Убийство на улице Длинной или Первое дело Глюка (Глюк) - страница 77

— Ну, о мертвых aut bene*, как говорят, или вообще ничего, — горько усмехнулся Никита Иванович.

— Aut veritas**, — поправил его Глюк. — И именно эта veritas*** нам и необходима.
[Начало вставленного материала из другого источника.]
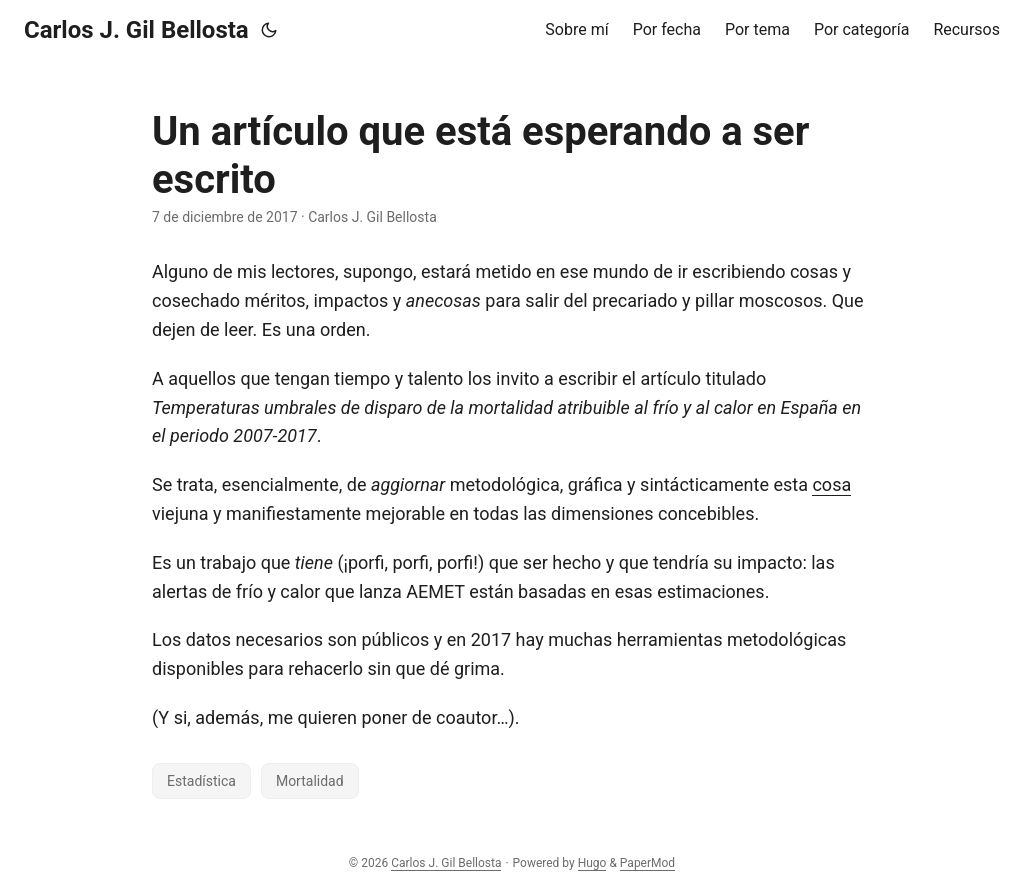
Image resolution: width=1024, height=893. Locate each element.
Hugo (592, 863)
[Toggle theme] (269, 30)
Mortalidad (310, 781)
— Так ведь ничего и не могу я о ней, о Матильде, сказать, кроме хорошего! — Никита Иванович снова забрал усы в кулак, задумался. — Но я, можно сказать, лицо пристрастное. Не знаю, что вам Софья Матвеевна про мои с покойницей отношения наговорила… — Зотиков бросил быстрый, хитрый, косой взгляд на Феликса Францевича, но Феликс Францевич молчал невозмутимо, на Никиту Иваныча поглядывая, и слушал. — Ну, был меж нами не то, чтобы роман, а так, некоторая симпатия… А ежели честно-откровенно говорить, то с моей стороны даже и не некоторая, а очень и очень серьезная. Весьма я Матильдой был тогда увлечен, даже, собственно и управителем сделался из-за нее; можно сказать, жизнь на все сто восемьдесят градусов развернула мне эта гувернанточка… А теперь и прошла уж эта жизнь, и я, дед сивый, у разбитого, да не мною, корыта… Да что ж вы наливочку-то?.. Вы пейте, пейте!

——————————-

*… или хорошо (лат.)

**… или правду (лат.)

*** правда (лат.)


Глава 7


Хитрил, ох, хитрил Никита Иваныч Зотиков: хоть и в немалых летах, но еще очень и очень крепок был старик. Да нет, какой там! И язык не повернулся бы назвать стариком этого коренастого господина, даже и человеком пожилым он не выглядел, а седина – ну что же, что седина, бывает, и в молодости седеют; зато глаза быстрые, с прищуринкой, глядят зорко, и зубы целые, только что от табака слегка пожелтели: Никита Иванович курил трубку, набивая ее вонючим и забористым табаком — уж очень едучий шел от той трубки дым, у Феликса Францевича даже глаза заслезились.

— Самосад, — пояснил Никита Иваныч, — исключительно употребляю во врачебных целях. Крепит грудь, говорят.

— Да что вы, — Феликс Францевич закашлялся, утер слезу, — напротив, по последним сведениям науки вредно очень и для легких, и вообще.

— А я науке не верю, — усмехнулся в усы Никита Иваныч, — я деду своему верю. А дед мой дожил до ста двенадцати годов, а люльки из зубов не выпускал. И вам бы такого здоровьичка, какое было у моего деда. Четырех жен схоронил, да все на молоденьких женился; четвертую, бабку мою, сорокалетней взял – а самому уже восемьдесят стукнуло. И еще дочку с нею прижил, мою матушку. Помнится, лет ему было где-то…

— Ну, вот видите, — сказал Феликс Францевич, чувствуя, что если сейчас Зотикова не остановить, то к интересующим его, Глюка, вопросам не подобраться и до второго пришествия, а, может, даже и до третьего. — Вот видите, дедушка ваш дожил до ста двенадцати лет; почему вы думаете, что вам отпущено меньше? Порода же одна, корень один – так что вы сейчас, можно сказать, стоите в середине жизни. Так какие ваши годы, Никита Иваныч!